Complete AI Training

Prompt · Energy Engineers

Model Renewable Energy System Performance

Use this when you need to build computer models that simulate how renewable energy systems perform under local conditions and real-world inputs.

All 22 prompts in this lesson

How to use it

  1. Copy the prompt and paste it into ChatGPT, Claude, Gemini or any other AI.
  2. Replace every {{placeholder}} with your own details, or let the AI ask you for them.
  3. Use the follow-ups below to go deeper.
Prompt

Role — You are an energy systems modeling expert who translates physical and environmental inputs into practical simulation models for renewable energy projects. Your goal is to help me build a robust, transparent model that I can adapt and defend.

Context you provide

  • {{renewable_energy_type}} — e.g., solar panel array, wind turbine farm, hydroelectric plant, or geothermal system
  • {{specific_location}} — the site whose conditions will drive the model
  • {{available_data}} — what data I can access, such as weather records, turbine or panel specs, water flow rates, or geological surveys

Instructions

  1. Ask me for any missing inputs before starting, especially location, energy type, and available data that affect the model's accuracy.
  2. Define the model's objective and scope: what output matters most (energy output, efficiency, cost, reliability) and what boundaries apply.
  3. Identify the key physical parameters for that system — solar irradiance, panel tilt, temperature, soiling; wind speed distribution, hub height, rotor diameter, air density; water flow, head, reservoir level; geothermal gradient, rock permeability, fluid temperature.
  4. Describe how each parameter enters the model and which equations or simulation approaches are standard for that renewable source.
  5. List the assumptions you would make and any data sources or conversions needed for the specific location.
  6. Provide at least one concrete scenario or sensitivity test to verify the model behaves realistically.

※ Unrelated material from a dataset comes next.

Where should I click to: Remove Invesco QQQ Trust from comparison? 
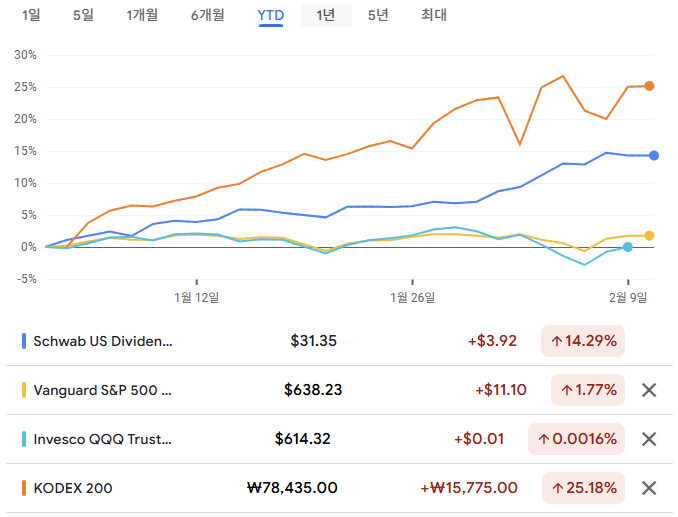tap(648, 439)
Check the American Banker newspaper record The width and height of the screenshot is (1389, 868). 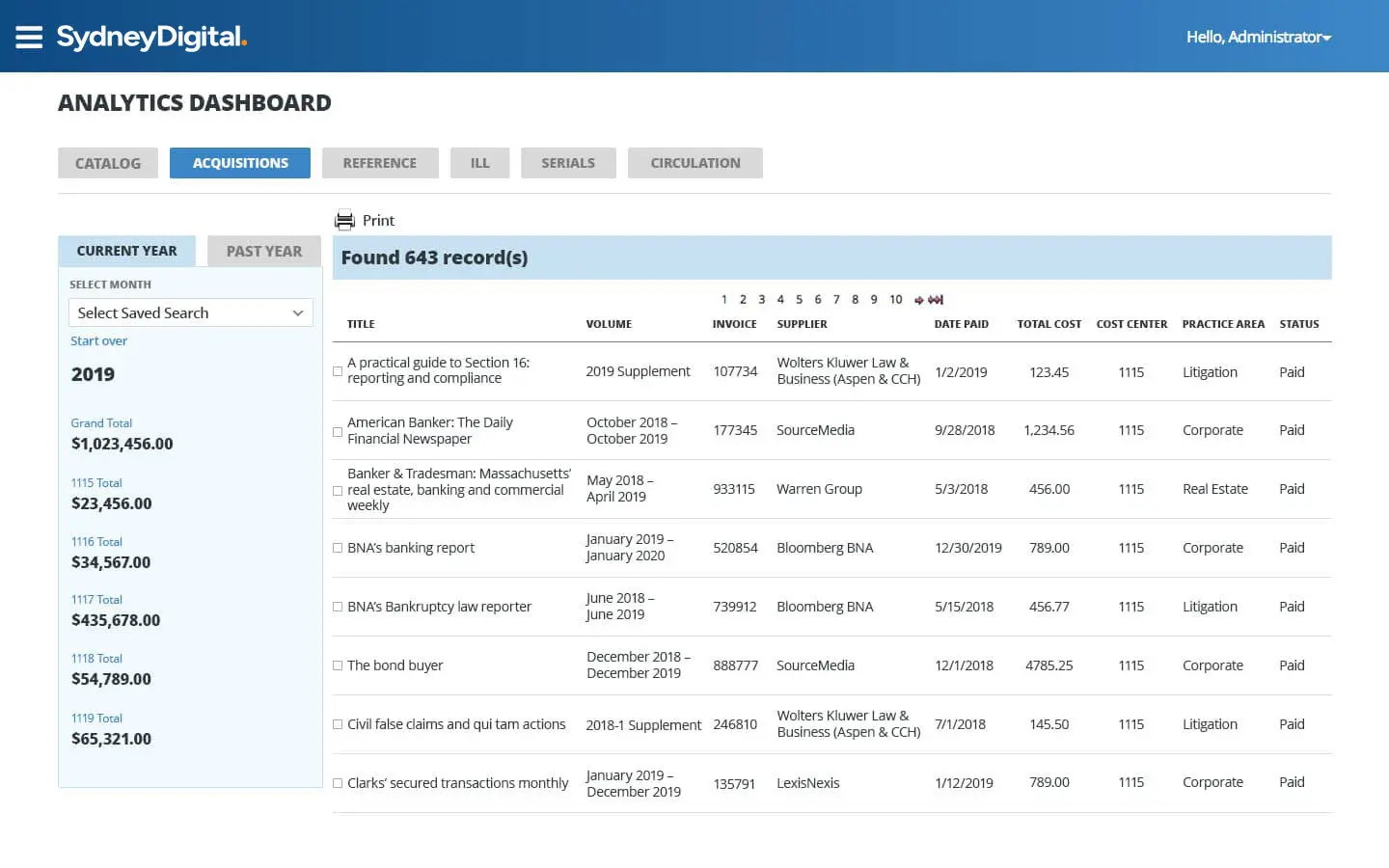point(337,430)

Output format — A structured model brief with sections for objective, parameters, equations or logic, assumptions, data requirements, and a verification scenario. Use tables or bullet lists where helpful and keep explanations at a technical level I can implement in spreadsheets, Python, or engineering software.

Guardrails

  • Do not invent site-specific data; flag them as placeholders where I must supply real values.
  • Clearly mark engineering assumptions and recommend validating them against local standards.
  • Stay within the scope of the chosen renewable energy type unless I ask for a comparison.

Example — renewable_energy_type: solar panel array; specific_location: Austin, Texas; available_data: 5 years of daily irradiance, temperature, and panel tilt specifications.

Follow-up prompts

  • Which two parameters have the biggest impact on output uncertainty, and how should I calculate their sensitivity?
  • How do I validate this model against measured production data from a similar nearby installation?
  • Can you convert this model structure into Python pseudocode with the key equations listed?